The calling stayed with him as he grew, but “at each point there was some more immediate goal. I put it on the back burner where it was just a quiet whisper.
“One day, I woke up ... and said it’s time to address it.” That was just over five years ago when Deacon Holz was a successful accountant who owned his own home in Bethpage. “I was treated well by generous bosses,” he recalled. “I had gotten to a stage in life where I looked like I should be very happy, and I was, but there was still something missing.
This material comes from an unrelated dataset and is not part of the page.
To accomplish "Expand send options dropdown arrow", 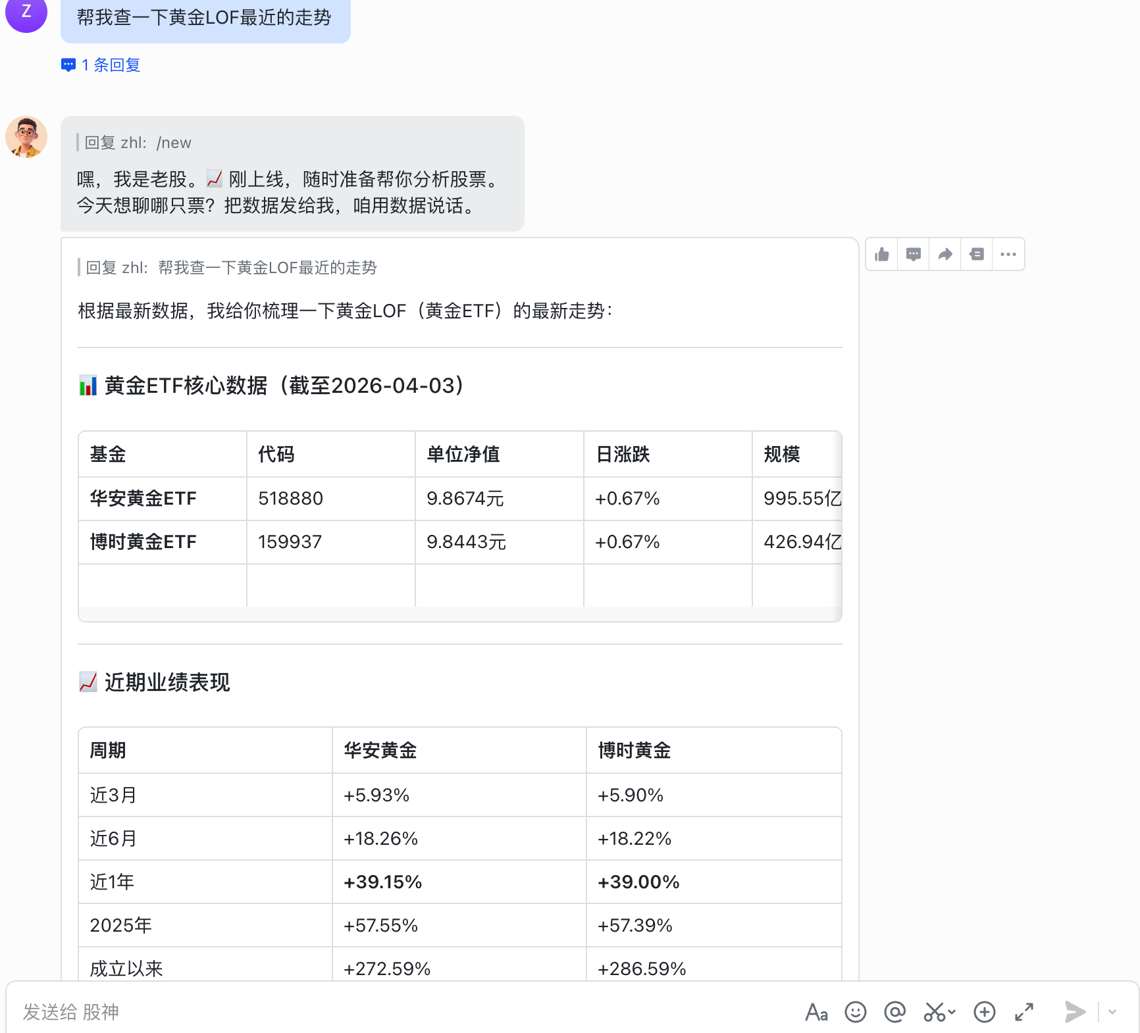I will point(1112,1012).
“I would sit in a church, when they had the prayer of the faithful and the last one was usually for vocations ... that intercession would hurt me. I think that’s what a vocation call sounds like. I was supposed to answer.” He knew he had to at least give it a try.
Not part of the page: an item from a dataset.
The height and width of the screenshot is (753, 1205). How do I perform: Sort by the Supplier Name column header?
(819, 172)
When he told his parents, Robert and Rita, who now live in Florida, they held back their enthusiasm at first, he said, “because they wanted to make sure it was my decision. But once I entered (the seminary), they came on full force. In their minds, this was exactly right.”
Robert Holz uses incense during evening prayer at Immaculate Conception Seminary, Huntington, in 2007. TLIC photo/Gregory A. Shemitz
The most difficult adjustment for Deacon Holz when he entered the seminary was that he suddenly had to live by someone else’s rules. “Living alone for so many years, all my rules were my rules. I wasn’t impinging on anyone else. It was all me. Because of my accounting work, I was often responsible for other people’s time. Here, I’m not even in charge of my own time.”
Of course, he said, the seminary was preparing him for when a priest has to answer the needs of the people he serves. Living at St. Frances de Chantal, Wantagh, during his pastoral year “really solidified my decision,” he said. “I got along well with everyone in the rectory, and the people in the parish had such big hearts. They were so hard working. All the ministries are run very well ... by caring, loving people.
“They have become an inspiration for me. They are also a source that will keep me humble — when you think about standing in front of them and you know there are saints sitting in the pews,” he said.
Deacon Holz’s business career also helps him to relate to people in a unique way. “Being a homeowner, working full time, I know the stresses of the railroad, the fear of paying your mortgage when the utilities rise faster than your salary.
“These don’t sound like spiritual issues, but at some point they become spiritual questions,” he said, when people struggle with keeping everyday life from pushing out spirituality.
When he traveled to the Dominican Republic with his classmates, it was an “incredible experience to see the faith of the people who materially have next to nothing. They came looking to have their faith fed ... looking for something spiritual.”
Putting so much effort into his career didn’t leave Deacon Holz with time for lots of hobbies, but he enjoys riding his motorcycle, a 1977 Sportster.
“My motorcycle is older than some of my classmates,” joked Deacon Holz, who at 47 is the senior member of the class of 2008. Despite being 20 years older than his youngest classmate, Deacon Lachlan Cameron, Deacon Holz said that “age has never been a barrier (at the seminary). I never felt much older than any of the other guys of the class ... because of the way we treat each other.”